A career guild line book covering almost all the topics to succeed in data science field....but some chapters is a little of chatterbox, had to skip some sections. Overall, it’s a good book. I hope I choose have read it one year earlier before I stepped into this area.
I would highly recommend this book for someone who is considering and/or in data science field. It is filled with highly practical advice and interviews with top leading data scientists in the field. I am so glad that I get to read it and I hope that you find this book as insightful as I do.
This book is excellent work!! For anyone looking to understand Data science, how to start career in DS and how to nevigate , how to handle interviews , switching jobs or careers etc. as well as getting into a community. Its a great piece worth reading
Nice book! it gives a clear understanding of the Data Science field and different types of companies. The interviews with experienced DS feel relatable and practical. It might not be aimed at senior professionals, but it’s a valuable read for those starting out in data science.

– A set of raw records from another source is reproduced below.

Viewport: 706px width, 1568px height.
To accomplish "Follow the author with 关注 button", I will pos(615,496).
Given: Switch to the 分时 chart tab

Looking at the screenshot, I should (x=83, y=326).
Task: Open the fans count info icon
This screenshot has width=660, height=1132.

This book should be the first you read if you want to build a career in data science. The first chapters are suitable to read for any data professionals as I find the insights applicable across. Besides that, I think data and business analysts should read more about data science in order to understand the entire data lifecycle. It’s important when you are part of a team work/project, to strive to understand everyone’s contribution and effort. The book is very well written, following a good structure throughout the chapters. I liked that after every part, the books referenced are listed which makes it very easy to dive deeper into the knowledge. In addition, in appendix interview question are given with example answers. This book is a great guide into data science! Really recommend reading it at least once!!
I wish this was around when I started my career in data science 5 years ago. Very good advice for how and where to start. Even for professionals with more experience, this book is quite helpful. It gives a glimpse of different working environments and the possible data science career paths. Offers useful vocabulary and frameworks. Highly recommend!
As a self-taught data scientist, I didn't face any of the issues exposed in the book about choosing the self-taught path, I found well-defined paths on books and career tracks from Coursera, Datacamp and Udacity, and it was definitely not like, "Where should I start?" also, there are slack channels, and student forums from Udacity, Coursera, and Datacamp where you can get most questions answered.